Six gleaming new stadiums will certainly thrill visitors and viewers alike; the structural wonder of Soccer City in Johannesburg, the extraordinary Greenpoint Stadium in Cape Town and the magnificent Moses Mabhida Stadium in Durban will shatter global perceptions of Africa as an impoverished wasteland.

However, history suggests that beyond the match venues, it is the official fan parks — where tens of thousands watch the matches on giant screens – that generate the most impressive pictures. The enduring image of Germany 2006 was the sea of fags and joy at the Tiergarten in the middle of Berlin.

Fifa and the Local Organising Committee have been working hard for the past three years to create an official Fan Fest programme that effectively sells SA in 2010 and, after working through delays variously caused by host city inertia and financial wrangling, the project has now reached a critical moment.

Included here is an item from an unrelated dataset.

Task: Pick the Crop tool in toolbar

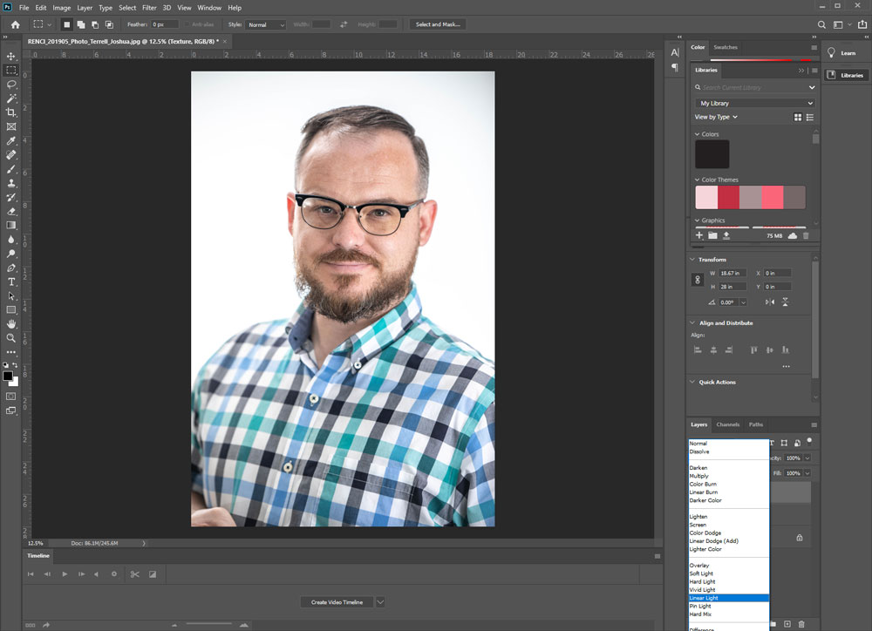Action: [11, 112]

Nine of the 10 Fan Fest sites have been confirmed, but only three of these will produce images that genuinely excite picture editors around the world. Grand Parade in Cape Town will benefit from the backdrop of Table Mountain, weather permitting, and North Beach in Durban will yield wonderful images of crowds watching the football as the sun sinks into the ocean. The official Fan Fest site at Elkah stadium in Soweto may not win any prizes for natural beauty, but the excitement, the passion and the buzz reverberating around the grassroots heartland of SA soccer will impress the media.

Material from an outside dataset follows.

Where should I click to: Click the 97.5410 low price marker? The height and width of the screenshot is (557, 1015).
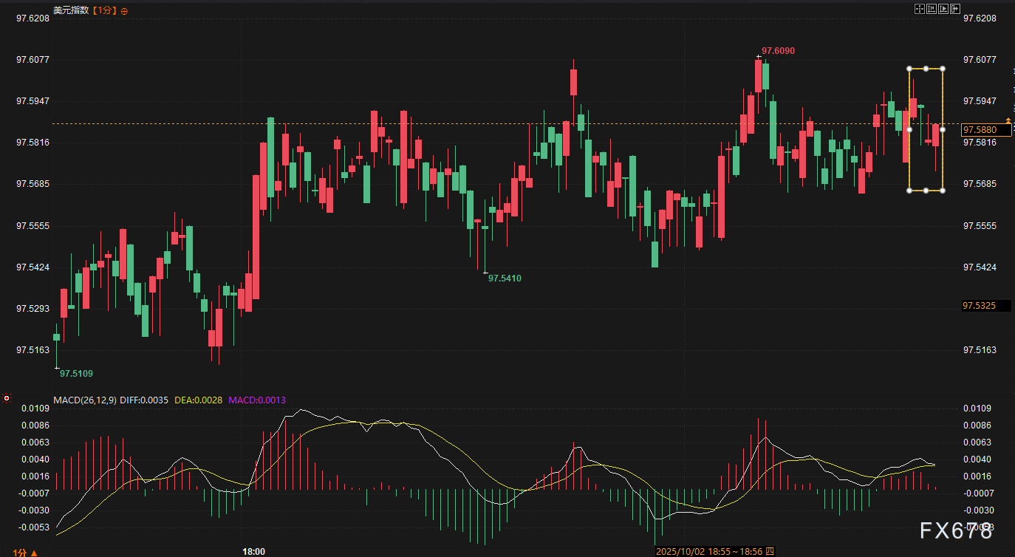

The 10th and last official Fan Fest site, frustratingly still to be confirmed, has the potential to provide maybe the most seen, most instantly identifiable image of the entire event.

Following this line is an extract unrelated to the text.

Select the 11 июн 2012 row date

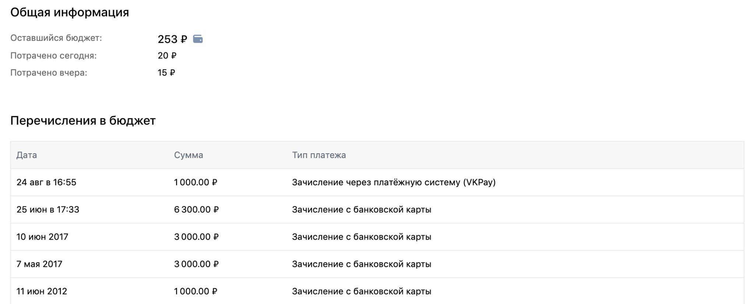[x=42, y=291]
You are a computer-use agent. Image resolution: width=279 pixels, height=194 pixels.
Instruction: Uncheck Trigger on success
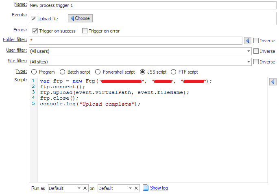coord(35,31)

When Sir Herbert Baker sat down in 1909 to design the Union Buildings, 285 metres of beautiful light sandstone buildings standing on a ridge overlooking the capital with impeccably ordered lawns and gardens flowing down to Church Street — creating an iconic amphitheatre instantly recognised around the world — it is entirely possible he was not specifically focused on creating the ideal site for a Fifa Fan Fest.

The point is he might as well have been … the giant screen positioned between the two trees, the symbolic seat of government laid out behind, tens of thousands of people gathering on the lawns, as, indeed, they have gathered for presidential inaugurations.

World Cup organisers long ago identified the Union Buildings as the optimum location for a Fan Fest, but their inspired vision has become increasingly bogged down in officialdom.

It is said: “Yes, no, but it would be a security threat because the site is too close to many embassies.” Others note: “Ja, but we can’t have so many people near government buildings.”

The days become weeks, 2010 draws ever closer. Somebody in the City of Tshwane recently suggested Pilditch Stadium as an alternative, but with respect to the ramshackle, rundown athletics venue, images of Pilditch will not induce one tourist, one conference, one dollar of trade and investment.

It’s now or never. This World Cup is not a rehearsal. Sooner or later, preferably sooner, there may be only one person who can cut through the red tape and bureaucratic caution, and confirm the Fan Fest will be staged at the Union Buildings. That’s the resident. Over to you, Mr President.

• Edward Griffiths is a journalist, author, former CEO of SA Rugby and general manager of SABC sport, and has been involved in various SA bid campaigns.